--- Exercise materials ---
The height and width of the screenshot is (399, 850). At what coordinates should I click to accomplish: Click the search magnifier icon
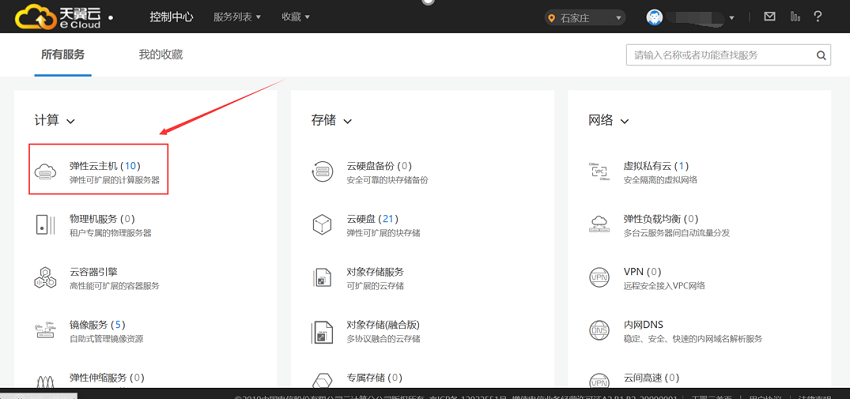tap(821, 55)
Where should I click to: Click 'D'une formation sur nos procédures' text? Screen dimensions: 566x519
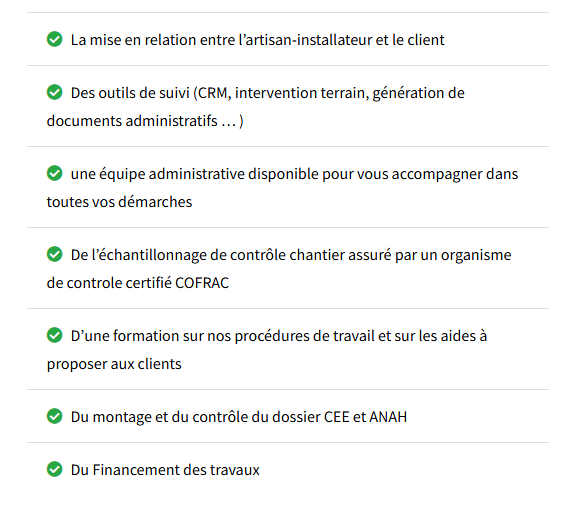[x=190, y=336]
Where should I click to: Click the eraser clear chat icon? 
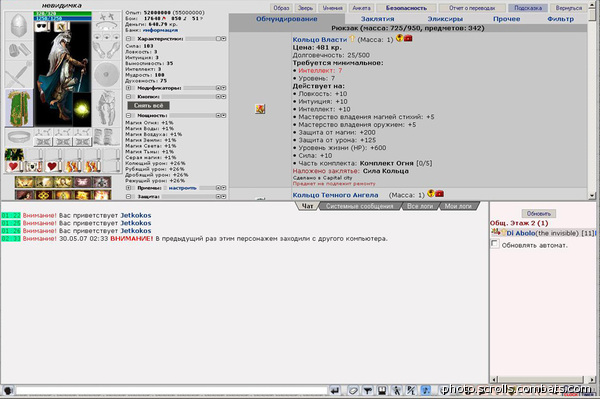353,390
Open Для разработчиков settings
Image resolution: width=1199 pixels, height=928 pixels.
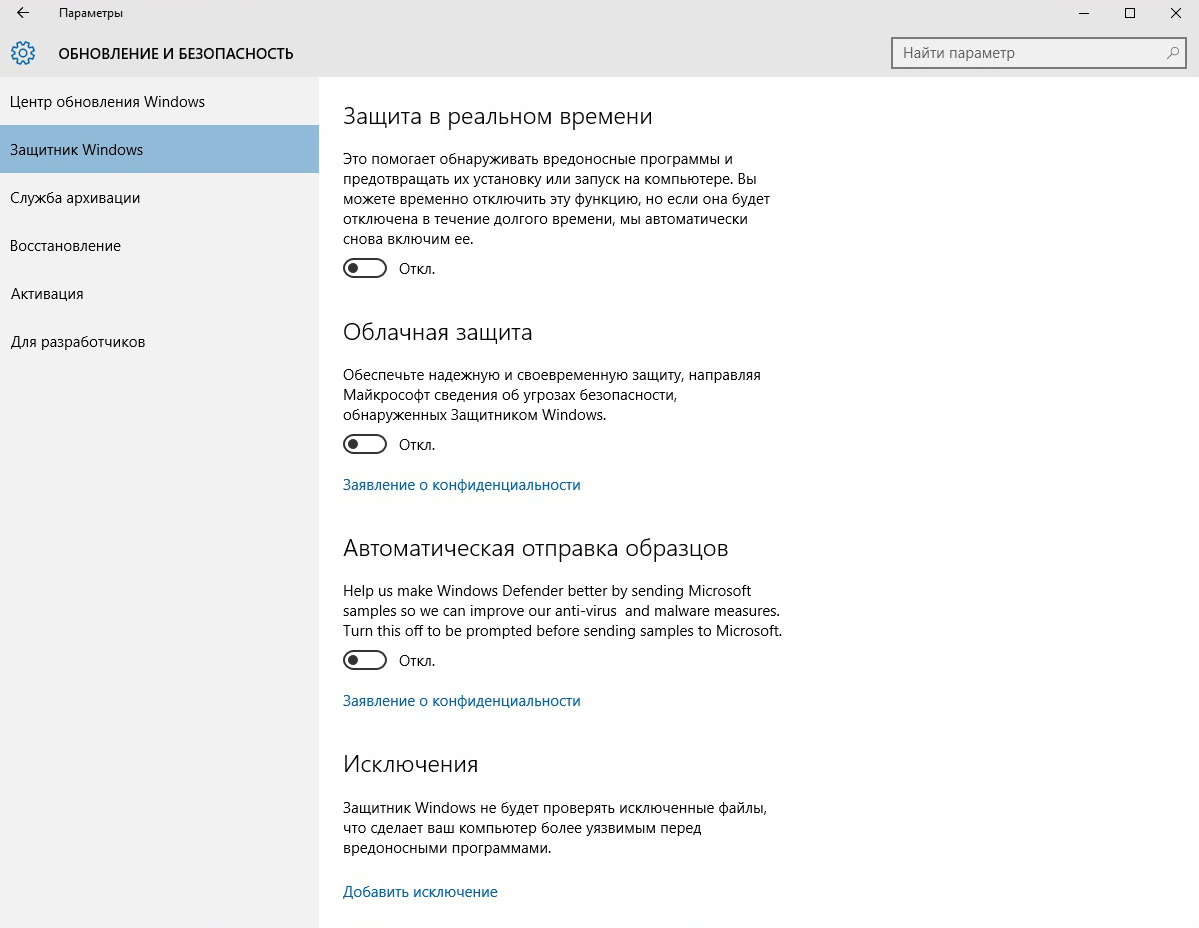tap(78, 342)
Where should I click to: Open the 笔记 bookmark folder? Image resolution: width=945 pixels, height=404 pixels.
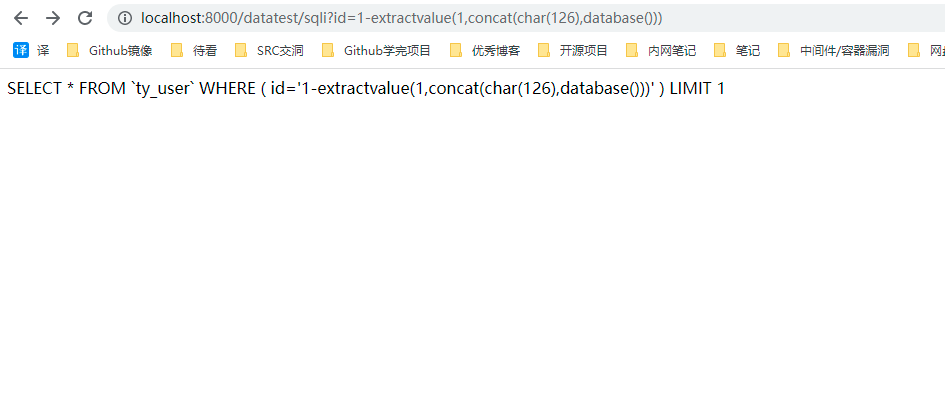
--
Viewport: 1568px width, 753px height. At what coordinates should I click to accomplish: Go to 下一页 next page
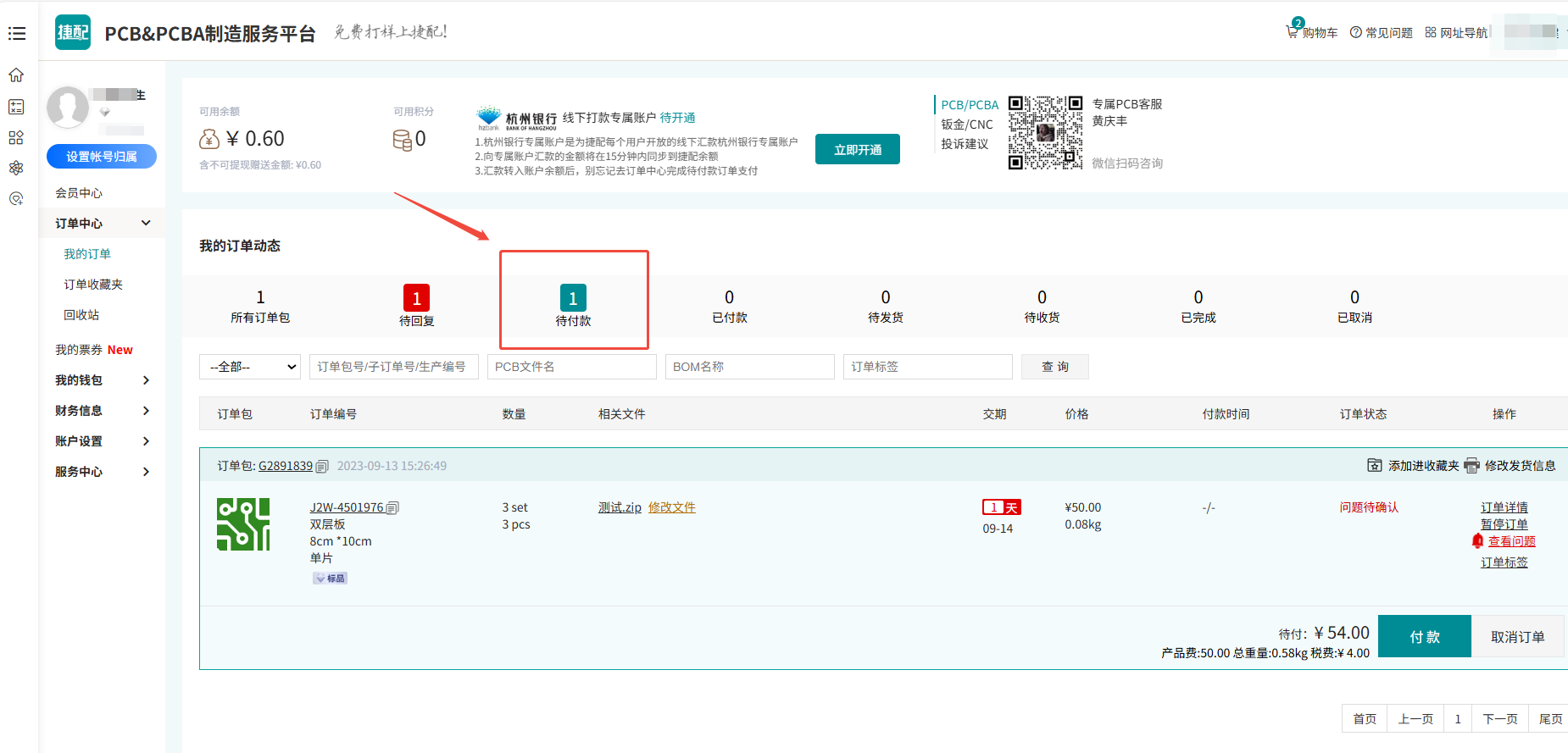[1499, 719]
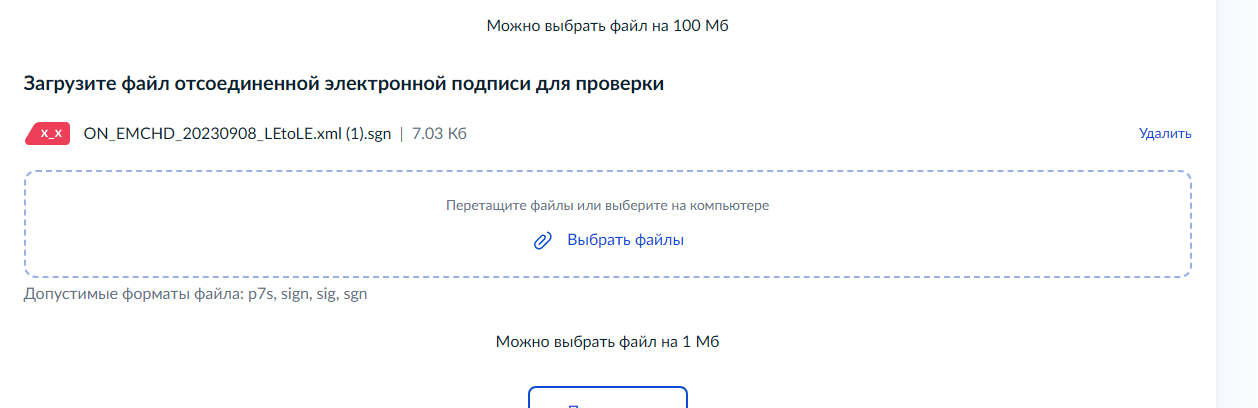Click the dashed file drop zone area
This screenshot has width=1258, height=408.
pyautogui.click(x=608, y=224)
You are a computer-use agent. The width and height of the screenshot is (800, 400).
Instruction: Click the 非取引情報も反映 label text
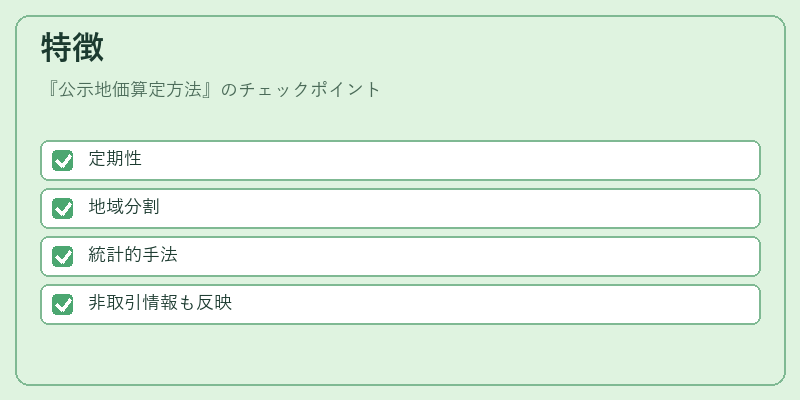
--
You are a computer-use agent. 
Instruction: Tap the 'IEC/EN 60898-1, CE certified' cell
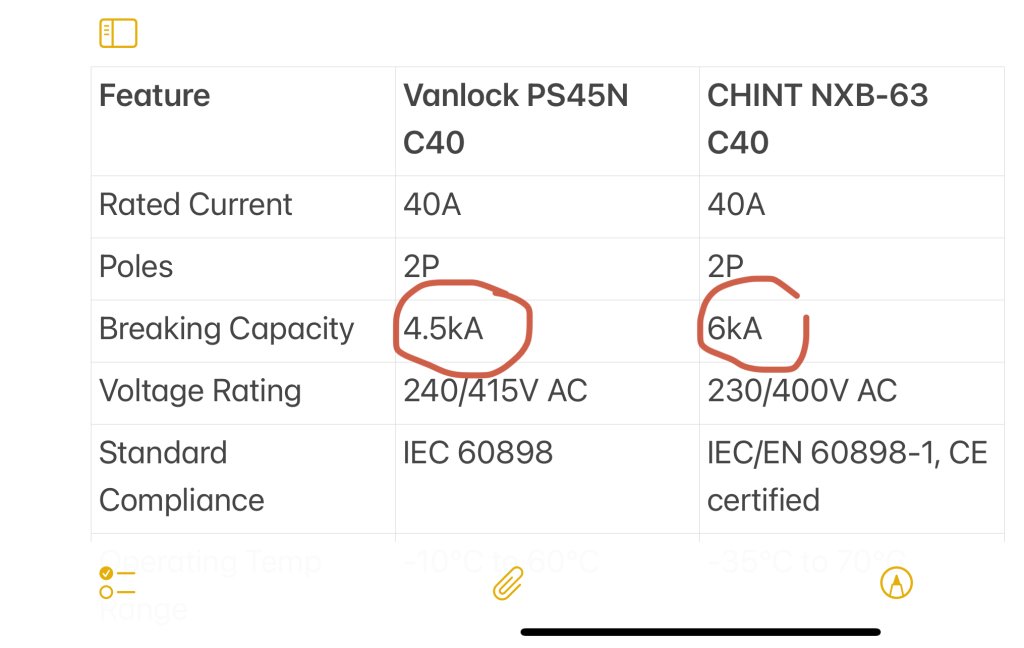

--- Problem details ---
In the listing above, find the line containing "Where should I click to: Click the" and the line containing "Where should I click to: Open", then write out both of them and every line between, exactly, with no pictures.

--- Task answer ---
Where should I click to: Click the eraser clear chat icon? 
353,390
Open Для разработчиков settings
Image resolution: width=1199 pixels, height=928 pixels.
tap(78, 342)
Where should I click to: Open the 笔记 bookmark folder? Image resolution: width=945 pixels, height=404 pixels.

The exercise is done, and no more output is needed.